I get it. I mean, it makes sense on the level of Christmas being a time in which there is a lot of heavily concentrated family time. The holidays can be tense in even the best of circumstances. Maneuvering through the landmines of various personalities can be hard even if there is no cancer, divorce or empty seat at the table. What makes it the most wonderful time of the year is also what makes it the most brutal time of the year. My own family has not been immune to this phenomenon.
But allow me to push back against this idea a little. Gently. I think we have it all backwards. We have it sunk deep into our collective cultural consciousness that Christmas is for the happy people. You know, those with idyllic family situations enjoyed around stocking-strewn hearth dreams. Christmas is for healthy people who laugh easily and at all the right times, right? The successful and the beautiful, who live in suburban bliss, can easily enjoy the holidays. They have not gotten lost on the way because of the GPS they got last year. They are beaming after watching a Christmas classic curled up on the couch as a family in front of their ginormous flat-screen. We live and act as if this is who should be enjoying Christmas.
But this is so damnably backwards. Christmas – the great story of the incarnation of the Rescuer – is for everyone, especially those who need a rescue. Jesus was born as a baby to know the pain and sympathize with our weaknesses. Jesus was made to be like us so that in his resurrection we can be made like him; free from the fear of death and the pain of loss. Jesus’ first recorded worshippers were not of the beautiful class. They were poor, ugly shepherds; beat down by life and labor. They had been looked down on over many a nose.
Jesus came for those who look in the mirror and see ugliness. Jesus came for daughters whose fathers never told them they were beautiful. Christmas is for those who go to “wing night” alone. Christmas is for those whose lives have been wrecked by cancer and the thought of another Christmas seems like an impossible dream. Christmas is for those who would be nothing but lonely if not for social media. Christmas is for those whose marriages have careened against the retaining wall and are threatening to flip over the edge. Christmas is for the son, whose father keeps giving him hunting gear when the son wants art materials. Christmas is for smokers who cannot quit even in the face of a death sentence. Christmas is for whores, adulterers and porn stars who long for love in every wrong place. Christmas is for college students who are sitting in the midst of the family and already cannot wait to get out for another drink. Christmas is for those who traffic in failed dreams. Christmas is for those who have squandered the family name and fortune – they want ‘home’ but cannot imagine a gracious reception. Christmas is for parents watching their children’s marriage fall into disarray.
Christmas is really about the gospel of grace for sinners. Because of all that Christ has done on the cross, the manger becomes the most hopeful place in a Universe darkened with hopelessness. In the irony of all ironies, Christmas is for those who will find it the hardest to enjoy. It really is for those who hate it the most.

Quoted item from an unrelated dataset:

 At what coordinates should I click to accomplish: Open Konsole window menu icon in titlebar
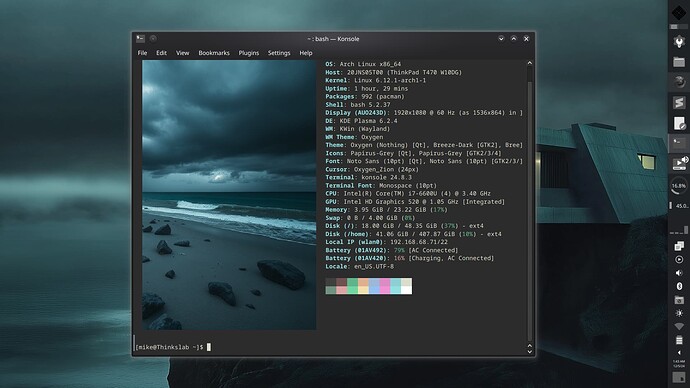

I couldn't agree more.The problem is that for even the most "devoted" Christians, Christmas is more about family time and the holiday spirit (whatever that is) than about the incarnation. Or, equally troublesome, it's a pragmatic Christmas where Jesus' only purpose was to die. Fighting against commercialism, sentimentality and moralism is a hard battle but one the church needs to take seriously, because it matters. We need to recapture our sense of wonder, to worship God in the midst of the mystery of the incarnation. But mystery makes people uncomfortable. It's easier to just be sentimental.
Thank you, Thank you, Thank you.I think we all needed this.
Your essay on the GCB was part of the meditations of this season that provoked a poem. So thank you. Maybe you are one of the few who doesn't run from the room when a poem is starting to be read. Maybe you would like it, you can find it here: http://thenface2face.wordpress.com/2010/12/29/this-shall-be-a-sign/Karen Butler And your blog has gone into my favorites, though like you, I am less and less online, especially with all the effluvia of Facebook. And I don't even have a cell.
This is absolutely beautiful. And – I completely agree.